**Exercise passage:**
++++++++++

We can punish LGBTs but we can’t change science


I always thought PH promised a shelter for everyone and a country to be shared by all. It’s an easy promise to fulfil. If they can’t do this, I hope someone can vacate a parliamentary seat for me. I, too, want to be prime minister so that I can make this country a home for everyone – and I mean everyone.

Zaid Ibrahim, Free Malaysia Today

I am appalled by how our top leaders, senators and muftis have described members of the lesbian, gay, bisexual and transgender (LGBT) community as people who are “sick” and have “mental problems”, saying they have no place in this country. I don’t know how many LGBTs there are in Malaysia, but even if it is only a few, we must protect them.

Since the caning incident in Terengganu, there have been many other derisive remarks made against homosexuals throughout Malaysia. This is a clear sign of the deep-seated hatred of LGBTs in our community, and it is evident that many people – I call them “LGBT-haters” – are simply ignorant of basic science and physiology.

No one chooses to be LGBT. I repeat: no one can choose to be straight or gay, tall or short, brown-eyed or black. We are born with physical and psychological characteristics that are totally outside of our control. Also, being born an LGBT isn’t a punishment from God. God isn’t cruel.

We are what we are, in the main, because of genetics. Sometimes the interplay of antibodies and the immune system, or how many sisters we have, contributes to a person’s physical makeup including sexual orientation. We understand very little about LGBTs, that’s why there is no excuse to discriminate against them and treat them as if they are not human beings. They are just like you and I. If Malaysia is not a home for them, where should we send them? Myanmar?

Now, even Pakatan Harapan (PH) leaders shy away from defending the basic human rights of LGBTs. In fact, some are actively ridiculing them. Why are these “reformists” and people who fought to change the system so afraid to defend and uphold human rights as an important universal principle for everyone?

The answer again is ignorance of science and a lack of knowledge about the world. Perhaps it’s also the fear that they might lose votes at the next election. PAS morality is now the barometer. Homosexuality exists everywhere in human culture. This is why many governments around the world no longer criminalise it, the latest being India.

For those who claim that homosexuality is against the order of nature, the fact is that it is common in the animal kingdom. Ten percent of rams, for example, prefer to mount other rams but not ewes. Female Japanese macaques compete aggressively with males for exclusive access to female sexual partners. There are many other studies that show homosexuality to be natural, and the world isn’t going upside down – it has always been this way.

We can continue to punish, humiliate and cane LGBTs every day, but we cannot change the way our genes work. If Malaysians had a better understanding of this, perhaps they wouldn’t be so keen to hate others so easily. The earlier we recognise this, the better: we should be talking about science and biology and how to accept one another instead of festering hate.

I always thought PH promised a shelter for everyone and a country to be shared by all. It’s an easy promise to fulfil. If they can’t do this, I hope someone can vacate a parliamentary seat for me. I, too, want to be prime minister so that I can make this country a home for everyone – and I mean everyone.

Zaid Ibrahim is a former law minister.

++++++++++

**Supplied material:**
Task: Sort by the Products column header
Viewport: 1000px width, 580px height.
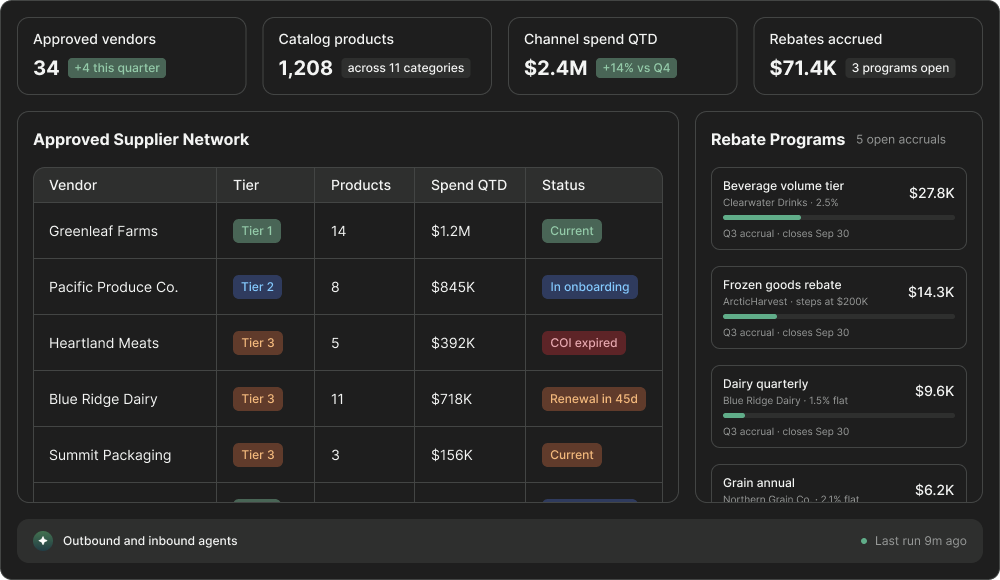Action: pos(360,185)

++++++++++

**Work instructions:** List every country named in the opinion piece about LGBT people and science.

**Expected answer:** Malaysia, Myanmar, India